2. Ceza Dairesi Esas No: 2010/11839 Karar No: 2012/5575 Karar Tarihi: 07.03.2012
Hakaret - Yargıtay 2. Ceza Dairesi 2010/11839 Esas 2012/5575 Karar Sayılı İlamı
Özet:
Bir işyerinin soyulması nedeniyle kendisini arayan müştekiyle görüşmesinin ardından, bir süre geçtikten sonra müştekiyi telefonla arayarak hakaret eden sanığın eylemi, avukatlık yapan müştekinin ifa ettiği görevle doğrudan bir bağlantısı bulunmadığı gözetilmeden hüküm kurulmuştur. Hakaretin telefon aracılığı ile yapılmış olması karşısında eylemin 5237 sayılı TCK'nın maddesine uyduğunun gözetilmeden aynı maddenin 2. fıkrası uyarınca hüküm kurulmuştur. Daha önceden kasıtlı bir suçtan mahkum olmadığı anlaşılan sanığın kişilik özellikleri ile duruşmadaki tutum ve davranışları göz önünde bulundurularak yeniden suç işleyip işlemeyeceği hususundaki kanaat ile hükmün açıklanmasının geri bırakılıp bırakılmayacağı hususunun değerlendirilmesi gerektiği belirtilerek, dosya içeriği ve yasaya uygun düşmeyecek şekilde sanığa verilen cezanın seçenek yaptırım olan adli para cezasına çevrilmiş olması nedeniyle \"5271 Sayılı CMK\"nın 231. maddesinin uygulanmasına yer olmadığına karar verilmiştir. Kanun maddeleri: 5237 sayılı Türk Ceza Kanunu'nun 125/1.maddesi, \"125/2 delaletiyle 125/3-a\" maddesi ve 5271 Sayılı Ceza Muhakemesi Kanunu'nun 231. maddesi.

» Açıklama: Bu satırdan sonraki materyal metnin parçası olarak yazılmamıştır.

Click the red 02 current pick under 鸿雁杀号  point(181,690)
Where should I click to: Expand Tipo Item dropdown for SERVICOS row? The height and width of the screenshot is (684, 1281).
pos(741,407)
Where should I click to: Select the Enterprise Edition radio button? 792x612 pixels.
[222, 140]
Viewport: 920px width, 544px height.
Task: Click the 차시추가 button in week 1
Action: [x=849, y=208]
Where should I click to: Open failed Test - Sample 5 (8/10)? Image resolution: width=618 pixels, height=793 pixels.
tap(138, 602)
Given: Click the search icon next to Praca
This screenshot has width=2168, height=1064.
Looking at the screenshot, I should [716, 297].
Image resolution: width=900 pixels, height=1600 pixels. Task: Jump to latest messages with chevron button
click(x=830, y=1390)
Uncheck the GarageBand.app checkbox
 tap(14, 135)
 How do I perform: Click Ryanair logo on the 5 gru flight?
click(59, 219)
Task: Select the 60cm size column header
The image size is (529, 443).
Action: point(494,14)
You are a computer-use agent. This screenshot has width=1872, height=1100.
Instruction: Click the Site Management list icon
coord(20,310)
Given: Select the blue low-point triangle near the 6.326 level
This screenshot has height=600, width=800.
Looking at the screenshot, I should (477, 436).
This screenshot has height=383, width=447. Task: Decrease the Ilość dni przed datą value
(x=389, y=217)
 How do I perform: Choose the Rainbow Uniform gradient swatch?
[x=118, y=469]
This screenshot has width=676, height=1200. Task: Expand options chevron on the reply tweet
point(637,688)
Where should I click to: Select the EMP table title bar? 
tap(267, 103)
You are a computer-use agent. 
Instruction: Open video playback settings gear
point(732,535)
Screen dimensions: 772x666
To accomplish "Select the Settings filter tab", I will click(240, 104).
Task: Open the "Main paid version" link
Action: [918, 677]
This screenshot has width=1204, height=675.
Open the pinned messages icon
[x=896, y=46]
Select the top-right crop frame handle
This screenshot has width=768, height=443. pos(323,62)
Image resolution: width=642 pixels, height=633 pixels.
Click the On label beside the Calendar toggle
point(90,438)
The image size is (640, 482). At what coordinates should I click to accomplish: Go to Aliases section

2. Ceza Dairesi 2010/11839 E. , 2012/5575 K.
"İçtihat Metni"
Tebliğname No : 2 - 2008/188484 MAHKEMESİ : Küçükçekmece 1. Sulh Ceza Mahkemesi TARİHİ : 11/12/2007 NUMARASI : 2007/419 (E) ve 2007/1201 (K) SUÇ : Hakaret
Dosya incelenerek gereği düşünüldü; Dosya içeriğine göre diğer temyiz itirazları yerinde görülmemiştir.Ancak; 1-İşyerinin soyulması nedeniyle geçmiş olsun demek için kendisini arayan müştekiyle görüşmesinin ardından, bir süre geçtikten sonra, bu kez kendisinin müştekiyi telefonla arayarak “… karını sinkaf edeceğim..” biçiminde sözler sarfeden sanığın eyleminin, avukatlık yapan müştekinin ifa ettiği görevle doğrudan bir bağlantısının bulunmadığı gözetilmeden, 5237 sayılı Yasa’nın 125/1.maddesi yerine anılan yasanın “125/2 delaletiyle 125/3-a” maddesiyle hüküm kurulması, Kabul ve uygulamaya göre; 2- a) Hakaretin telefon aracılığı ile yapılmış olması karşısında, eylemin 5237 sayılı TCK.nun maddesine uyduğu gözetilmeden aynı maddenin 2.fıkrası uyarınca hüküm kurulması, b) Yargıtay Ceza Genel Kurulu’nun 03.02.2009 tarih ve 2008/11-250, 2009/13 sayılı kararında da belirtildiği üzere; koşullu bir düşme nedeni olan “hükmün açıklanmasının geri bırakılması” kurumunun (mahkumiyet, suç niteliği ve ceza miktarına ilişkin) objektif koşulların varlığı halinde, mahkemece diğer kişiselleştirme hükümlerinden önce ve re’sen değerlendirilmesi gerektiği daha önceden kasıtlı bir suçtan mahkum olmadığı anlaşılan sanığın, kişilik özellikleri ile duruşmadaki tutum ve davranışları gözönünde bulundurularak yeniden suç işleyip işlemeyeceği hususundaki kanaat ile hükmün açıklanmasının geri bırakılıp bırakılmayacağı hususunun değerlendirilmesi gerekirken, dosya içeriği ve yasaya uygun düşmeyecek biçimde “sanığa verilen ceza seçenek yaptırım olan adli para cezasına çevrilmiş olduğundan” biçimindeki gerekçe ile ”5271 Sayılı CMK"nın 231. maddesinin uygulanmasına yer olmadığına karar verilmesi, Bozmayı gerektirmiş sanık müdafiinin temyiz itirazları bu itibarla yerinde görülmüş olduğundan hükmün bu sebepten dolayı istem gibi BOZULMASINA, 07/03/2012 tarihinde oybirliğiyle karar verildi.